I’ve been looking to sell my car and struggled to decide on a fair selling price. I decided to scrape some data from Autotrader and analyse the prices of similarly spec’d cars to build a valuation model. The project quite successful with good agreement between the model’s price estimate, and existing online valuation tools.

Summary

  • Wrote a web scraper to extract 1000 adverts for Audi A6’s.
  • Engineered 11 features including age, mileage, fsh, quattro, engine size etc.
  • My tuned Support Vector Regression model achieved R^2=0.97 and MAE=£961.
  • The features which influenced pricing most were Age and Mileage.
  • The model valued my car at £9,838. Which is within £200 of Autotrader’s own “recommended selling price”.

Libraries: Pandas, NumPy, Requests, BeautifulSoup4, Matplotlib, Seaborn Scikit-learn,

Notebook Github repo

Data exploration

In terms of numerical features, both age and mileage were very strongly correlated with the target variable price.
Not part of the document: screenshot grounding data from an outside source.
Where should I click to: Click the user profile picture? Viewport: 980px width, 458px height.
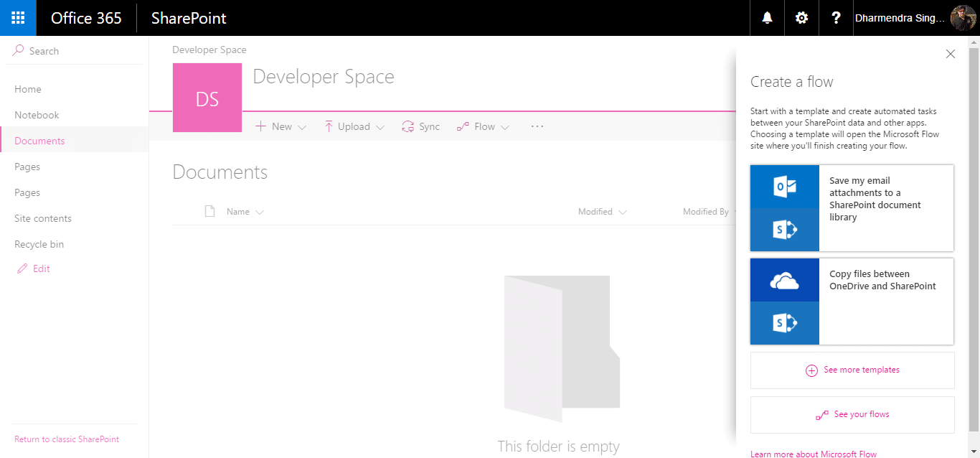click(963, 18)
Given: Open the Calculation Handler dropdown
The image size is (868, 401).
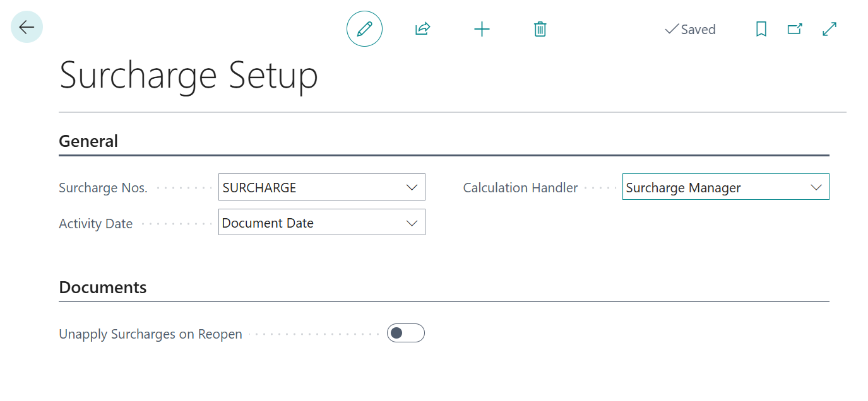Looking at the screenshot, I should tap(816, 187).
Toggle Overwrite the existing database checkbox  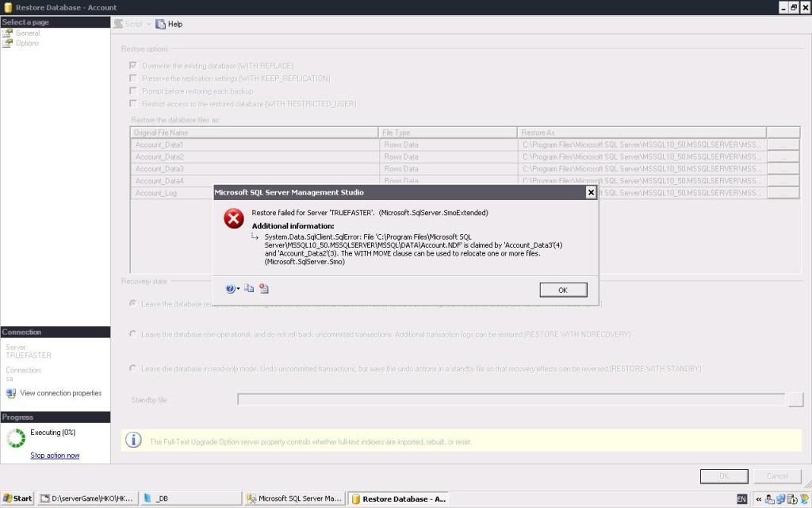click(x=133, y=66)
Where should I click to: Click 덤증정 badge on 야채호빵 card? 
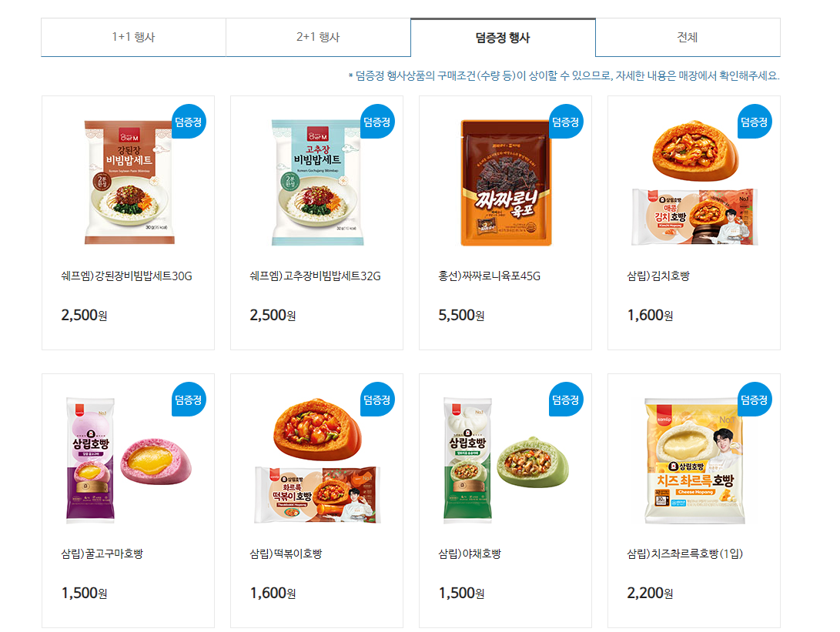[x=566, y=400]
These were the only 2 numerical parameters used in my analysis, everything else was engineered or binned into categorical features.

corrmat.png

I used regex to extract categorical featurrs from the advert text etc.

Some sellers choose to highlight when a car has full service history (or FSH). Note: I did not search text within each advert’s detail page, only the search page summary, so this feature was only true when the seller chose to highlight the service history in the attention grabber text.
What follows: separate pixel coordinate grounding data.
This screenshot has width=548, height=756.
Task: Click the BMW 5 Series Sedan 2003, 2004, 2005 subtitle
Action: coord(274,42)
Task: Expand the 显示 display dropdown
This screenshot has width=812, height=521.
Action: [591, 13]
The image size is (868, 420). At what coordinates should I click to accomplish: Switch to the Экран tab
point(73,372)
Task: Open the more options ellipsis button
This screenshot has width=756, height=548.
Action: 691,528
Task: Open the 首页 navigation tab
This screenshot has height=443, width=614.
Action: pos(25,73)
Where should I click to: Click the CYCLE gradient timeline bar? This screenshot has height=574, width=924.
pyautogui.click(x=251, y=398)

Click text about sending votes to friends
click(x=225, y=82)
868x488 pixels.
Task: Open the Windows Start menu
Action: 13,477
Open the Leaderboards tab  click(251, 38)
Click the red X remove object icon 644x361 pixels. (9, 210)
Generally we’d expect this be appealing to buyers and increase the value… however adverts with FSH mentioned turned out to be typically lower value than the ones which didn’t mention it which was surprising…

service history

…On closer inspection fsh only tended to be mentioned on older cars. So filtering the data down to those over 10 years old showed that the presence of “fsh” in the advert did tend to correlate with higher prices, but only on older cars.

service history filtered to 10 years+ age

Model revision was calculated by binning the registration dates according to some dates from Wikipedia. This is therefore just a low fidelity abstraction of the age feature, but I thought it was valuable to include so the model could pick up any “step” in pricing between consecutive model revisions. There wasn’t much overlap in pricing between these categories (except in the much older model revisions) which made sense.

model revision (note to self)…should insert scatter plot coloured according to model_rev classes

Privately sold cars were generally lower value than from trade sellers… however privately sold cars were also typically older and higher mileage than from trade sellers. So there’s some feature interactions behind this which aren’t apparent from just looking at this one feature. 2nd row of plots provided below to show the distribution of age/mileage whether “private” or “trade” seller.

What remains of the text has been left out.